Сейчас неподходящее время суток для приобретения. Лучше прийти вечером, когда он, скорее всего, будет работать один, завершая работу с последним клиентом за день. Я мог бы выдать себя за посетителя. Конечно, после проверки здания на наличие камер.
Но я нетерпелив.
Я не хочу ждать до вечера.
Я хочу знать точную природу отношений этого ублюдка с Марой. Прямо сейчас.
Я жду у задней части здания. Он выйдет покурить. Эти ублюдки всегда курят.
Конечно, после почти часа терпеливого наблюдения он протискивается через заднюю дверь, уже пуская искры, прикрывая рот рукой, чтобы защититься от ветра, задувающего порывы сухих листьев в переулок.
Я прижимаю его к стене, прижимаю предплечье к его горлу, прежде чем он успевает втянуть в легкие хоть один глоток дыма.
Он замирает, не сопротивляется, не борется. Смотрит на меня с любопытством и страхом.
— О, черт, — говорит он. — Я тебя знаю.
Я становлюсь слишком узнаваемым в этом городе.
— Тогда, я уверен, ты догадываешься, почему я здесь.
Ему все еще требуется секунда, чтобы собрать все воедино.
— Мара, — говорит он.
— Именно так, — шиплю я. — Мара.
— Извини, чувак, я не знал, что у нее есть парень...
Я бы с радостью обезглавил его только за это замечание.
— Я ничей гребаный парень, — рычу я. — Она принадлежит мне, она моя собственность. А ты наложил свои отвратительные чернильные руки на то, что принадлежит мне. Что, по-твоему, я должен с этим делать, Логан?
Звук собственного имени - это сигнал тревоги, который предупреждает Логана о том, что я здесь не для того, чтобы вести приятную беседу. Продолжение существования этого имени - тонкая нить, на которой моя рука, прижатая к его горлу, действует как острые ножницы.

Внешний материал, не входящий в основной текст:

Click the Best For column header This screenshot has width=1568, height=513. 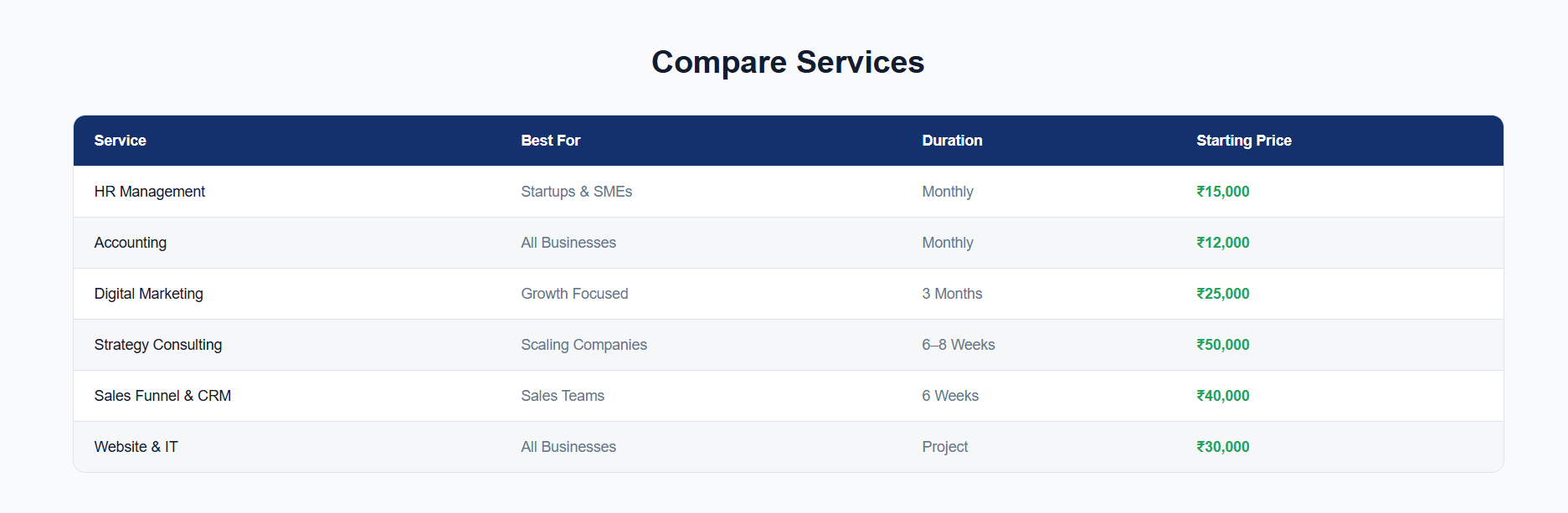pyautogui.click(x=550, y=141)
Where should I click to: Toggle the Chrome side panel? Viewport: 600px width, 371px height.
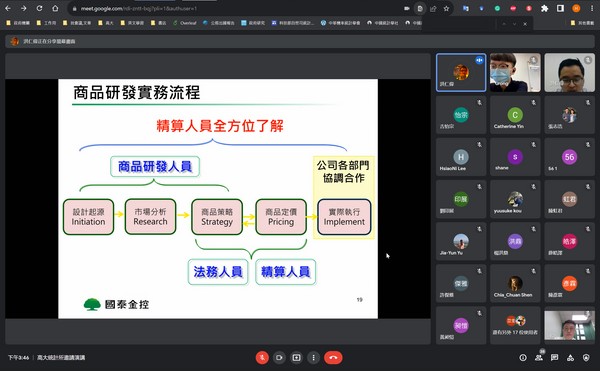coord(560,8)
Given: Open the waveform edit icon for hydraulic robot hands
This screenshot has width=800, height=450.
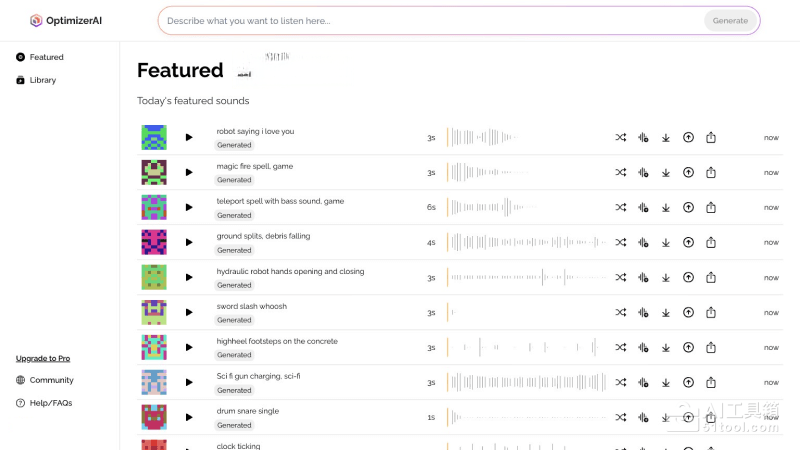Looking at the screenshot, I should (643, 278).
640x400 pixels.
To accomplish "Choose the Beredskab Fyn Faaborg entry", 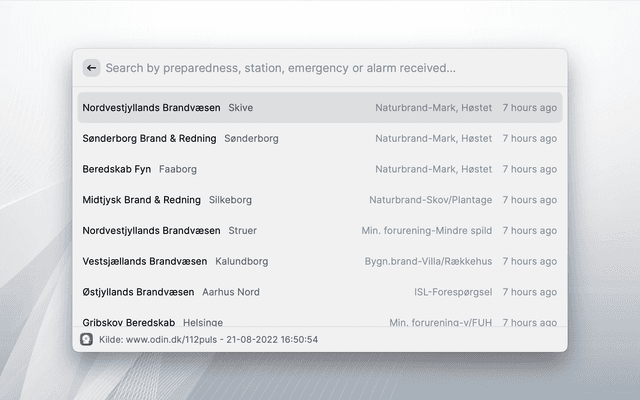I will pyautogui.click(x=320, y=169).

Он сразу же прекращает нести чушь.
— Я ее почти не знаю. У меня даже нет ее номера телефона.
— Но ты же сделал ей татуировку.
— Да, так мы и познакомились. Я сделал мрачного жнеца для ее соседки. Она спросила, не сделаю ли я змею. Это был ее собственный дизайн - она сама его нарисовала.
— Какие еще татуировки ты для нее делал?
— Никаких. Только одну.
Я ослабляю давление на его горло. Слегка.
Он не настолько глуп, чтобы думать, что на этом все закончится. Он смотрит в мои глаза, в эти черные ямы, которые никогда не заполнить одними извинениями.
— Есть ли... ...что-нибудь еще?
— Да. Где твой татуировочный пистолет?